Yseulte had turned away, and had gone rapidly through the orange-trees towards the house.

‘She is not happy?’ said Othmar to her foster-mother, whose tongue, once loosed, told him with the eloquence of indignation of all the sorrows suffered by her nursling. ‘And they will make her a nun, Monsieur!’ she cried; ‘a nun! That child, who is like a June lily. For me, I say nothing against the black and grey women, though Sandroz calls them bad names. There are good women amongst them, and when one lies sick in hospital one is glad of them; but there are women enough in this world who have sins and shame to repent them of to fill all the convents from here to Jerusalem.
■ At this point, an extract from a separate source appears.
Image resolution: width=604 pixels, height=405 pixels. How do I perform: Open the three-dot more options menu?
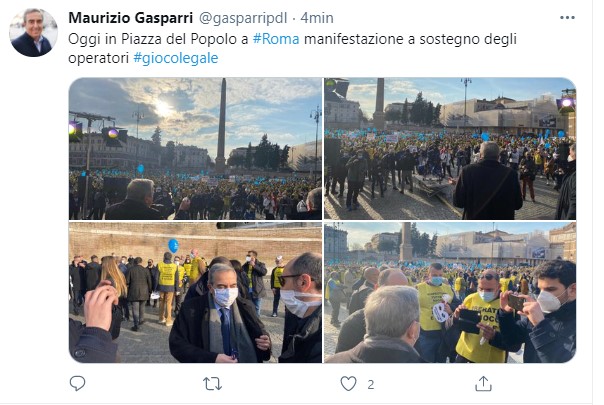[567, 18]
There are all the ugly ones too, and the sickly ones and the deformed ones, and the heart-broken; for them it is all very well; the cloister is home, the veil is peace, they must think of heaven, or go mad; it is best they should think of it. But this child to be a nun!—when she should be running with her own children through the daisies—when she should be playing in the sunshine like the lambs, like the kids, like the pigeons!’ ——

Othmar heard her to the end; then without answer he bade her good-day, and descended the sloping grass towards his house.

‘They say he has a million a year,’ said Nicole to herself, as she looked after him. ‘Well, he does not seem to be happy upon it. The lads that bring up the rags on their heads from the ships look gayer than he, all in the stench and the muck as they are, and never knowing that they will earn their bread and wine from one day to another.’

She kicked a stone from her path, and hurried after her nursling.

Othmar went quickly on to his own woods. ‘They could not even let her have that toy,’ he thought with an emotion, vague but sincere, outside the conflict of passion, wrath, and mortification which Nadine Napraxine had aroused in him. He saw the sudden happiness, so soon veiled beneath reserve and timidity, which had shone on the girl’s face as she had first seen him under the orange boughs. He saw her beautiful golden eyes misty with the tears she had had too much courage to shed; he saw her slender throat swell with subdued emotion as she had approached him and said shyly, ‘I would have kept it all my life.’

All her life,—in the stone cell of some house of the Daughters of Christ or the Sisters of St. Marie!

‘To love is more, yet to be loved is something,’

he thought. ‘What treasures for one’s heart and senses are in her—if one could only care!’